After military service he went to Birmingham University and taught geomorphology in the Geography Department, eventually rising to the post of Reader in Geomorphology. His thesis, delayed because of his war service, was on the Derbyshire reef limestones of the Manifold and Dove valleys, and much of the field work was undertaken with the help of his wife, Phyllis. Gordon Thomas Warwick was awarded his PhD by Birmingham University in 1953. (PhD, University of Birmingham, Faculty of Science, Department of Geography, 1953.) His specialisms were limestone and semi-arid climate processes, and he was a contributor to books such British Caving with Cecil Cullingford, A Dictionary of Geographical Terms with Sir L. Dudley Stamp and to the Guide to Birmingham and its Region of Prof Michael Wise. He retained a close interest in caving throughout his adult life and he was closely involved in the academic study of speleology and of the administration of its governing bodies, being a vice president of the UIS, taking a major role at its international conferences and was a member of many organizations such as the South Wales Caving Club, Cave Research Group, Cave History Group. His main contribution to speleology in later years was theoretical rather than practical and he contributed much to the theory of the origin and development of caves.
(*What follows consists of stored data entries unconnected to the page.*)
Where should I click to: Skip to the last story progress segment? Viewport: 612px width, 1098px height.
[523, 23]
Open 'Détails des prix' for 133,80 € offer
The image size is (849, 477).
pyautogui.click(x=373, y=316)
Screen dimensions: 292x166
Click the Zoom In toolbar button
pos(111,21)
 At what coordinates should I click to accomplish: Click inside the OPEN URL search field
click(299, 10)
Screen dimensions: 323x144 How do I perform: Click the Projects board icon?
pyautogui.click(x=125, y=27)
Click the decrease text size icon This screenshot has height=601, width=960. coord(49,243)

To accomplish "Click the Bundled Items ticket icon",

Because of his geomorphological studies of limestone areas and processes he also received medals for his work from several European Universities, and was a close associate of men such as Alfred Bögli. He was awarded the Gill Memorial Award by the Royal Geographical Society in 1965 for services to cave studies.

He also developed an interest in derelict land reclamation and clean air and was an early environmentalist, through a part-time position with the Ministry of Land and Natural Resources, later the Department of the Environment. After becoming involved with the Black Country Society, he wrote various pamphlets on subjects such as the Wren's Nest Nature Reserve and ghost-wrote a history of Darby Hand Chapel in Dudley.
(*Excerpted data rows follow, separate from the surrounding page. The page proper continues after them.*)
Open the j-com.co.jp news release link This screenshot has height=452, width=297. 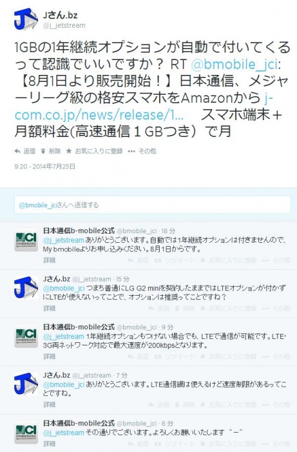(x=143, y=107)
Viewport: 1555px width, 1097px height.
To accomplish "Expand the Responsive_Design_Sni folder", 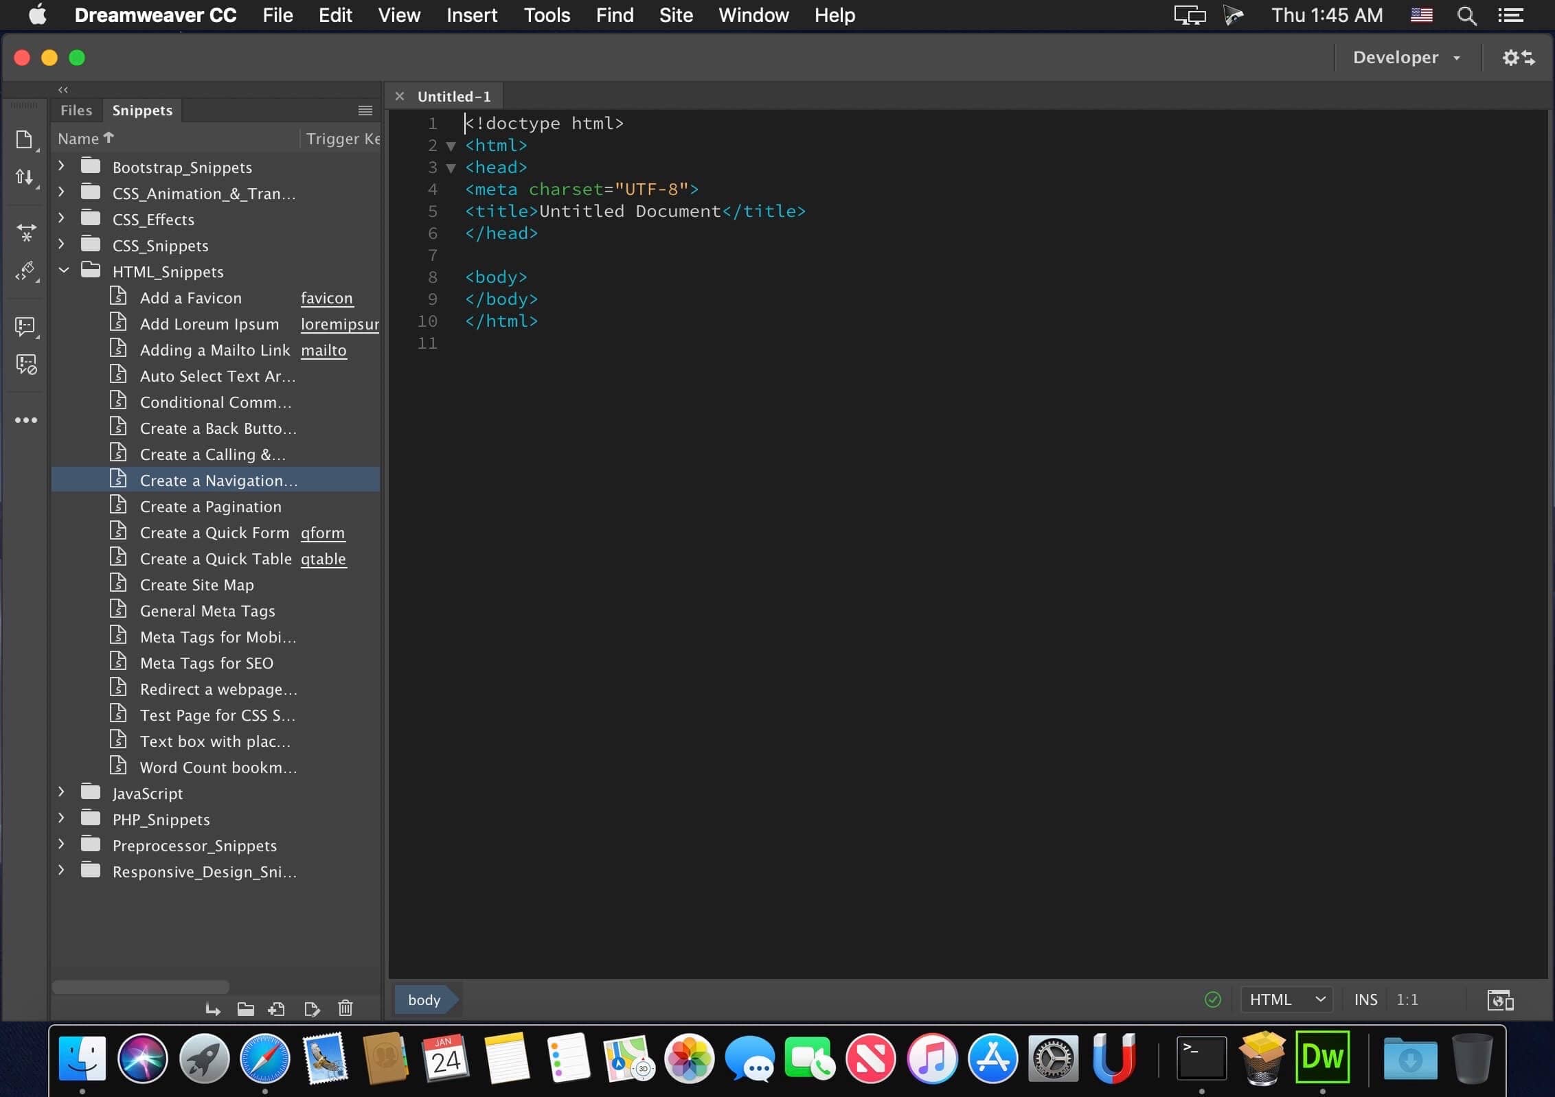I will click(62, 871).
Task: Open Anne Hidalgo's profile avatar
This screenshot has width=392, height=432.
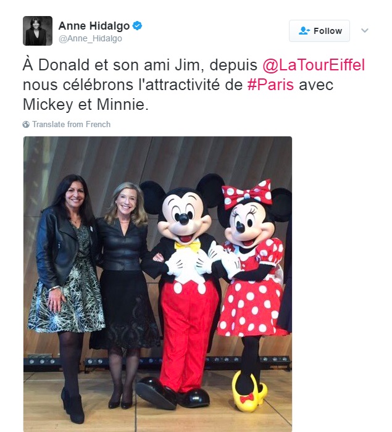Action: 38,31

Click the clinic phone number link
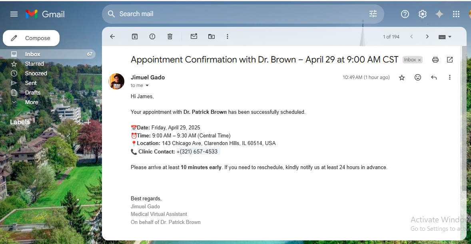coord(197,151)
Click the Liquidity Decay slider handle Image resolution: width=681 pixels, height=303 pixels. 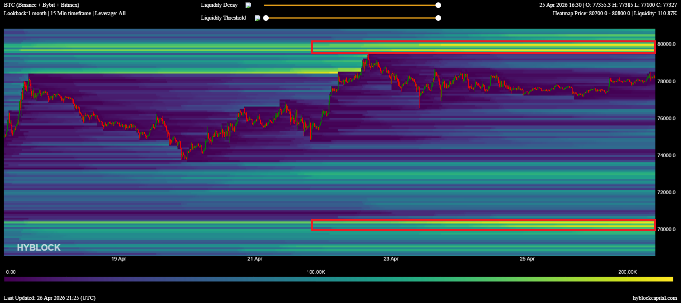pyautogui.click(x=438, y=5)
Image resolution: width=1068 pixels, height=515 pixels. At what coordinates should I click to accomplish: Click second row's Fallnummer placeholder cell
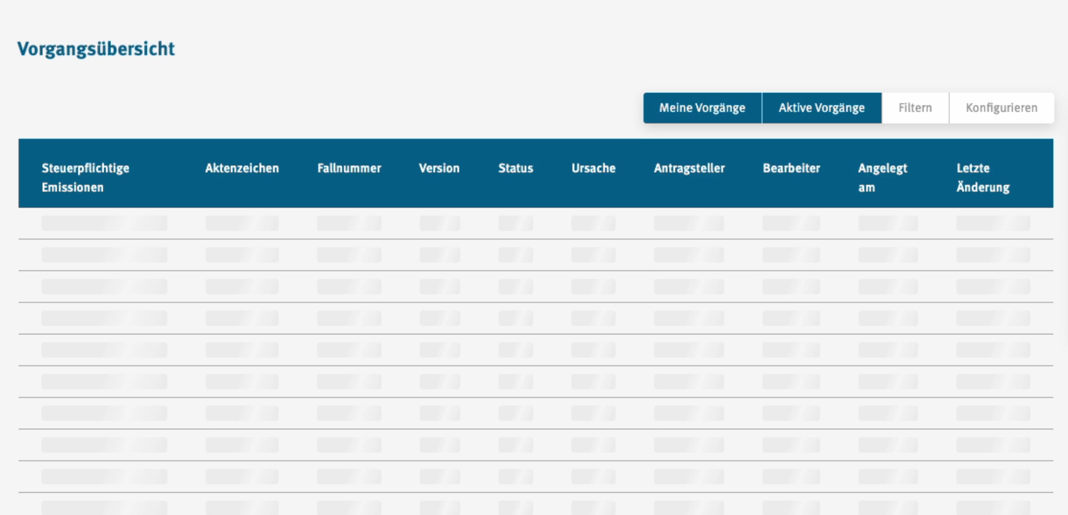(x=349, y=255)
He tutored a large number of students both at undergraduate and graduate level, including a series of Iraqi geomorphologists and was an external examiner at Oxford, Bristol and Cambridge Universities.
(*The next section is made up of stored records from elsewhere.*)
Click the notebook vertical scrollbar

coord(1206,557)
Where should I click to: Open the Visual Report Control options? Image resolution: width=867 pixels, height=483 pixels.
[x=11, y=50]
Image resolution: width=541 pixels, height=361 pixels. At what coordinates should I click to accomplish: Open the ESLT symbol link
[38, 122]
He was named after his father, who was the first person in England to be called Gordon Warwick, being named after General Gordon. He died suddenly in 1983 of a stroke, and is remembered by the Warwick Prize at Birmingham University and a Warwick Memorial Library at Derby University and at the South Wales Caving club. This latter is now part of a national resource of caving literature and some of his photographs and papers also form part of the National Caving Archive held at the British Geological Survey in Keyworth. He was a distant relative of the marksman, gunsmith and bicycle manufacturer, John Warrick of Reading, actor Shaun Bean, the author, G.A. Henty and of the Freebody family of the Debenham and Freebody department store.